Certaines mesures avancées risquent toutefois de faire débat, comme réfléchir à une sortie du dispositif ALD pour des « personnes en situation de guérison ou de rémission de certaines pathologies », comme des cancers en phase de rémission. Le rapport recommande encore de ne plus permettre la prise en charge à 100 % des prestations ou des produits de santé dont l'efficacité ne justifie pas un tel niveau de remboursement – ou qui ne présentent pas de lien avec une ALD, par exemple les cures thermales.
- 200 millions sur l’organisation et le parcours de soins en ville et à l’hôpital
Marguerite Cazeneuve l’affirme : à la Cnam, on croit beaucoup au « métier d’avenir » de l’infirmière de coordination dans toutes les structures d’exercice regroupé. L’objectif de la caisse est de contribuer à la montée en puissance et en compétence de ces soignantes, chargées de suivre le parcours des patients chroniques, d’assurer leur suivi et leur surveillance/télésurveillance médicale, d’organiser le lien avec les structures hospitalières et médico-sociales (entrées comme sorties) et de proposer de l’éducation thérapeutique.
Autre constat : la chirurgie ambulatoire « stagne » à 64 % après une hausse de 20 points entre 2010 et 2020. Il serait bon de lancer une 2e vague pour atteindre le potentiel évalué à 80 % en France – et réduire un peu plus les hospitalisations conventionnelles, onéreuses.
Il est également suggéré de médicaliser les Ehpad, alors que 32 % des résidents connaissent un passage aux urgences et que seulement la moitié d'entre eux sont ensuite hospitalisés.

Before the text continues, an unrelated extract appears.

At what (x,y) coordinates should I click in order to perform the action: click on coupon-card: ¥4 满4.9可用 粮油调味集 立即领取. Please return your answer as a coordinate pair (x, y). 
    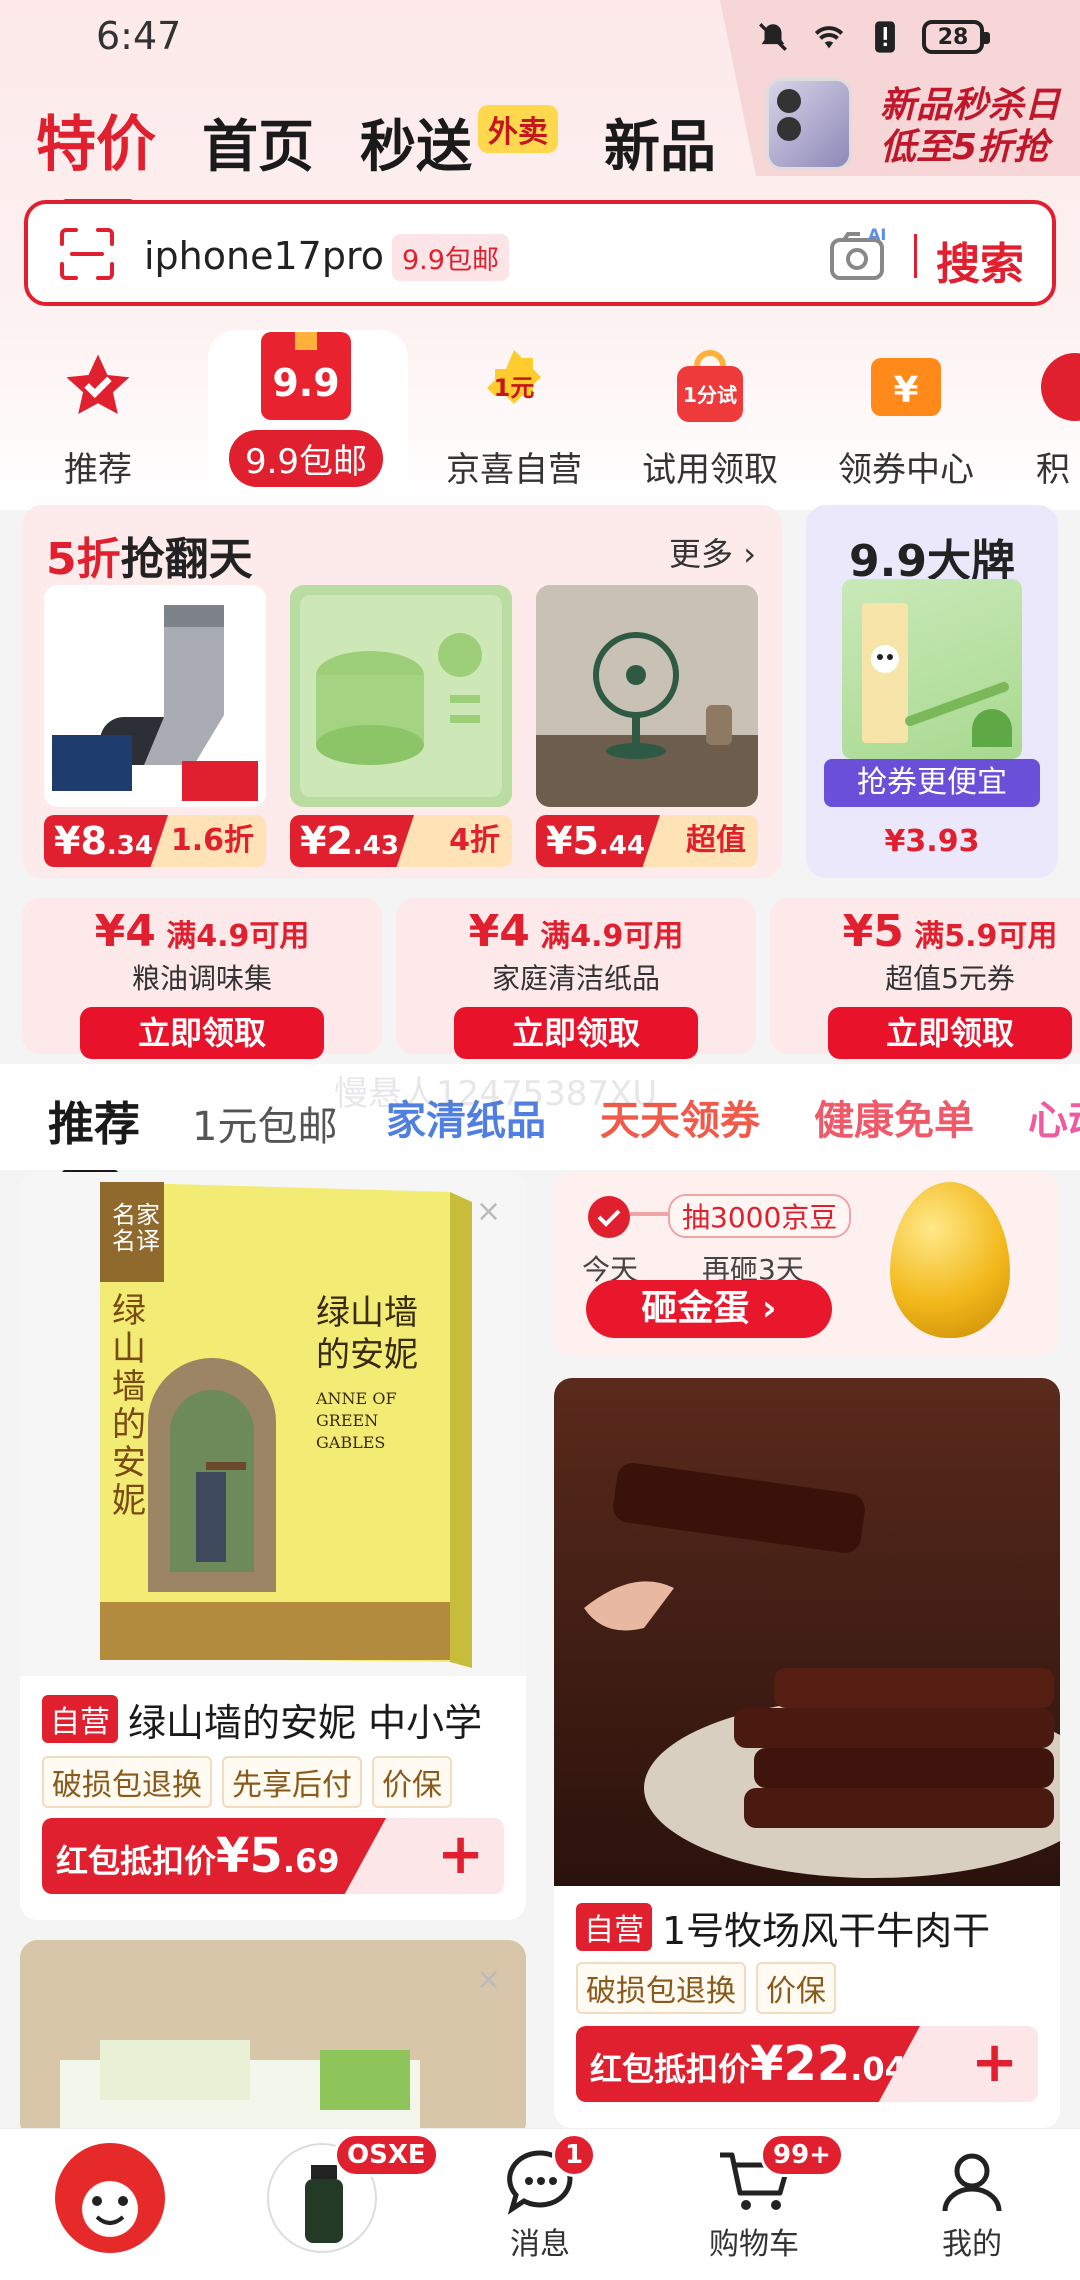
    Looking at the image, I should click on (202, 978).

Last but not least, la Cnam espère améliorer l’accès aux soins spécialisés en travaillant sur la régulation des dépassements d’honoraires. Concernant les actes en lien avec les dépistages organisés (mammographie, échographie, coloscopie), elle souhaite tout simplement les « interdire ».
Par ailleurs, la caisse ambitionne de mieux cerner l’activité non-conventionnée des médecins en secteur 3. « Sur ce point, que ce soit sur l’activité de médecine esthétique ou en sophrologie, on doit avoir une réflexion avec les premiers concernés, à savoir les médecins qui sont encore conventionnés, avance Marguerite Cazeneuve. Car nous sommes inquiets ».